• **Assigned task**:
Nothing in the records may be changed; retype them in full.

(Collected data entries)
────────
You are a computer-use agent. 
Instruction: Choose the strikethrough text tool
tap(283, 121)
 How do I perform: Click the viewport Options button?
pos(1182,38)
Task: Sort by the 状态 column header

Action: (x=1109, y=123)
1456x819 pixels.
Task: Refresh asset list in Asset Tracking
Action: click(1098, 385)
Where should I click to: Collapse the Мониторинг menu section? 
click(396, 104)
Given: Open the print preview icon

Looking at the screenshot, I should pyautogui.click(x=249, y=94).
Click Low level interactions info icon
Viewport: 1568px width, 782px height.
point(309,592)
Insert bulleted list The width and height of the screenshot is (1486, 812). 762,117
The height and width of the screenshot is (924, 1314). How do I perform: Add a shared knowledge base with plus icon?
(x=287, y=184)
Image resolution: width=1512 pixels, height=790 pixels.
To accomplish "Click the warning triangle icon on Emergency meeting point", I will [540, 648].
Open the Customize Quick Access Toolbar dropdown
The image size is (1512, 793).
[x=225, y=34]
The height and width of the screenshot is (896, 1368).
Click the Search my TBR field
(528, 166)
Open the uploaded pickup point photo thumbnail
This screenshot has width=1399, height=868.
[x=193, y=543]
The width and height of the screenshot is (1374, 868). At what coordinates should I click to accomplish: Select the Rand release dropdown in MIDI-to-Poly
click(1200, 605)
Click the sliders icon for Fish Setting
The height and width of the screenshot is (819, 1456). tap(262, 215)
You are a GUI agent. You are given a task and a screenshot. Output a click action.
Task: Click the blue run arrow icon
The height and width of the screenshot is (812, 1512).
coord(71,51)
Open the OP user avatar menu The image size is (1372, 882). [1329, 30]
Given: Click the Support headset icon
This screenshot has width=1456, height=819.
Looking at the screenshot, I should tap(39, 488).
────────
• **Task response**:
You are a computer-use agent. 
Instruction: Choose the strikethrough text tool
tap(283, 121)
 How do I perform: Click the viewport Options button?
pos(1182,38)
Task: Sort by the 状态 column header

Action: (x=1109, y=123)
1456x819 pixels.
Task: Refresh asset list in Asset Tracking
Action: click(1098, 385)
Where should I click to: Collapse the Мониторинг menu section? 
click(396, 104)
Given: Open the print preview icon

Looking at the screenshot, I should pyautogui.click(x=249, y=94).
Click Low level interactions info icon
Viewport: 1568px width, 782px height.
point(309,592)
Insert bulleted list The width and height of the screenshot is (1486, 812). 762,117
The height and width of the screenshot is (924, 1314). How do I perform: Add a shared knowledge base with plus icon?
(x=287, y=184)
Image resolution: width=1512 pixels, height=790 pixels.
To accomplish "Click the warning triangle icon on Emergency meeting point", I will [540, 648].
Open the Customize Quick Access Toolbar dropdown
The image size is (1512, 793).
[x=225, y=34]
The height and width of the screenshot is (896, 1368).
Click the Search my TBR field
(528, 166)
Open the uploaded pickup point photo thumbnail
This screenshot has width=1399, height=868.
[x=193, y=543]
The width and height of the screenshot is (1374, 868). At what coordinates should I click to accomplish: Select the Rand release dropdown in MIDI-to-Poly
click(1200, 605)
Click the sliders icon for Fish Setting
The height and width of the screenshot is (819, 1456). tap(262, 215)
You are a GUI agent. You are given a task and a screenshot. Output a click action.
Task: Click the blue run arrow icon
The height and width of the screenshot is (812, 1512).
coord(71,51)
Open the OP user avatar menu The image size is (1372, 882). [1329, 30]
Given: Click the Support headset icon
This screenshot has width=1456, height=819.
Looking at the screenshot, I should tap(39, 488).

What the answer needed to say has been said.